Quando Thor veio para minha casa tudo mudou. Aprendi a gostar de gatos e mostrar que eles podem dar carinho do seu jeitinho. Pelos olhos verdes, tão claros quanto uma lagoa, consigo lhe compreender. Sei quando ele está triste, feliz, com fome ou apresentando algum sintoma.
Ao mesmo tempo, ele sabe quando estou triste, feliz, com fome, alegre, preguiça ou outro sentimento. Thorzinho, como carinhosamente chamamos, mudou a rotina da casa. Hoje, os pelos laranja estão nos meus lençóis ou nas minhas roupas pretas.
Está estampado em um dos meus braços para lembrar o motivo para não ficar parada e sempre seguir em frente. Mesmo quando o mundo quer que você desista.
Thor uniu mais a minha casa, ajudou a criar fãs de gatos e agora temos um quarteto personalizado. Para que tivesse quatro gatos circulando pela minha casa, eu tive que esperar por Thor chegar em 02 de março de 2016.

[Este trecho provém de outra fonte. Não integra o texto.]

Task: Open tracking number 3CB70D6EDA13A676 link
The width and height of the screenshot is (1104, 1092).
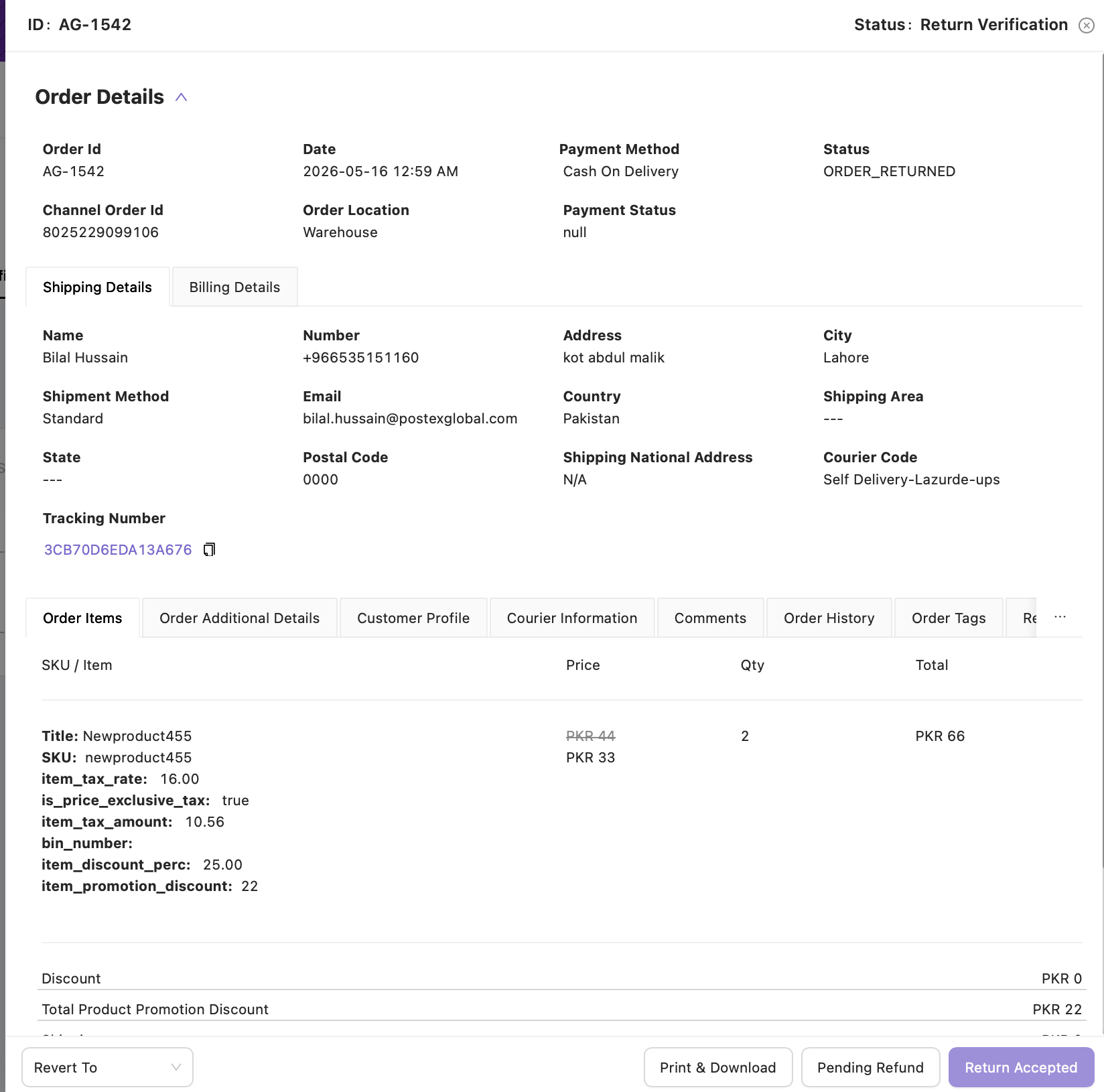Action: tap(118, 550)
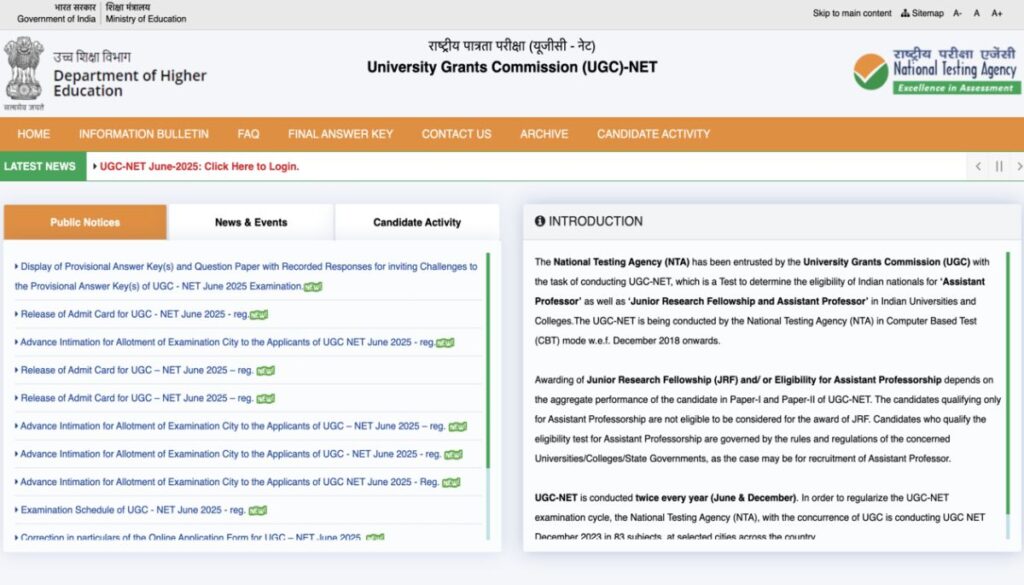The height and width of the screenshot is (585, 1024).
Task: Switch to the Candidate Activity tab
Action: tap(417, 222)
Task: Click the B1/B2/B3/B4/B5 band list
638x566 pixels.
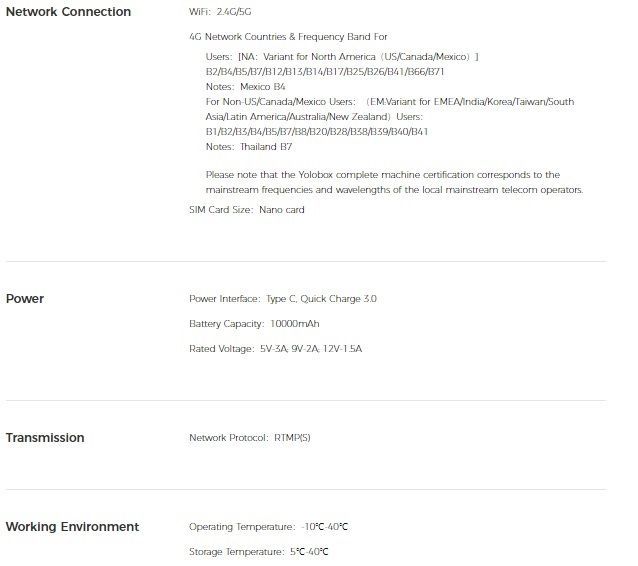Action: 317,131
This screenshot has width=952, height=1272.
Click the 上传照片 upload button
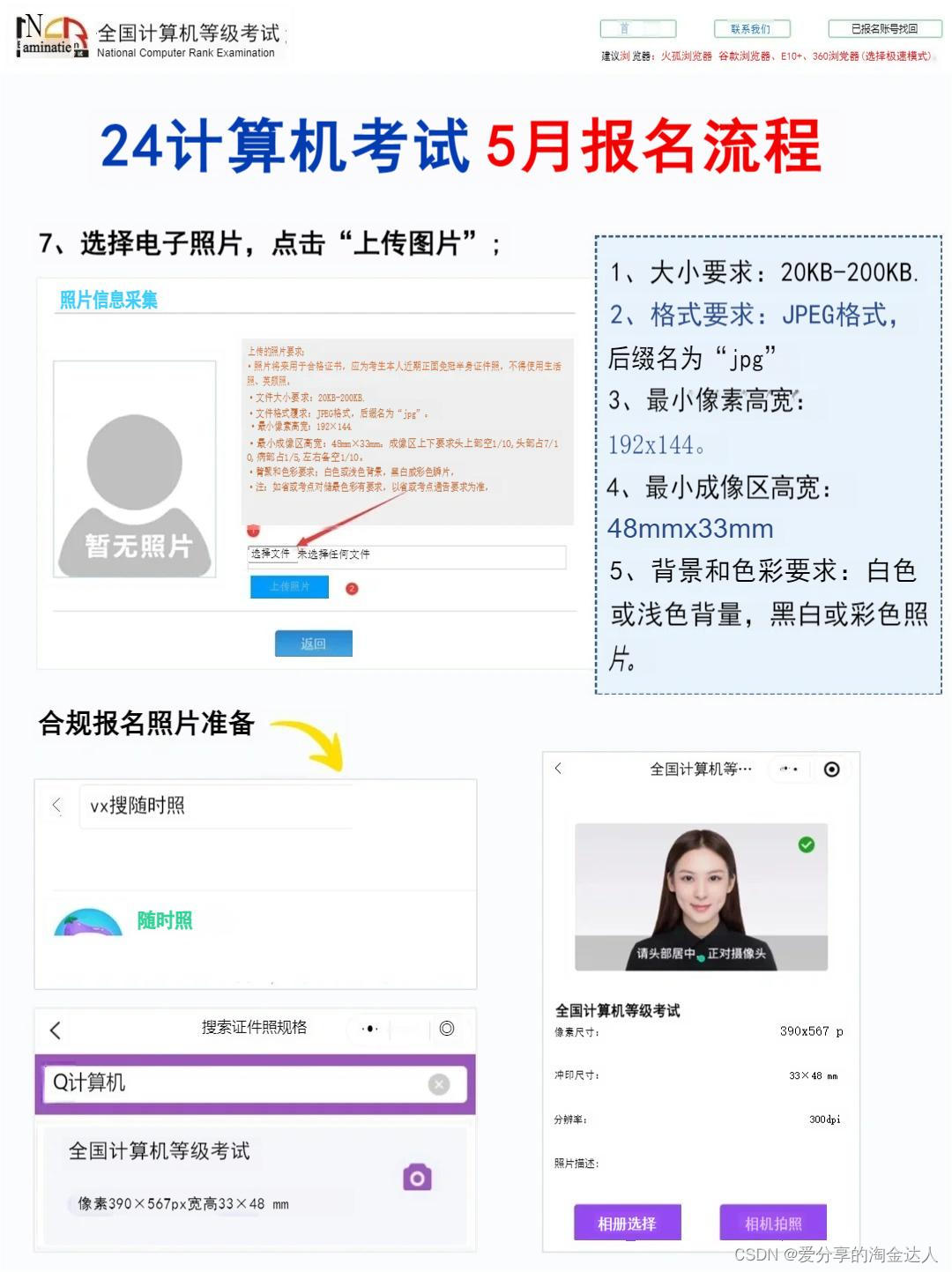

Hoje, ele completa 10 anos. Para mim, ele não é um senhor. Um eterno bebê, que eu fico carregando no colo, participa das sessões de terapia (quando as mesmas são online) ou participo da leitura do grupo de pesquisa da UFRN.
Faz 10 anos que escuto coisas como:
- “Como está o Thor?”
- “Cadê o Thor?”
- “Thorzinho, está bem?”
- “Olha esse laranjinha, parece o Thor”.
Termino este texto para falar da importância de adotar gatos e não os abandonar na rua. Viva Thor!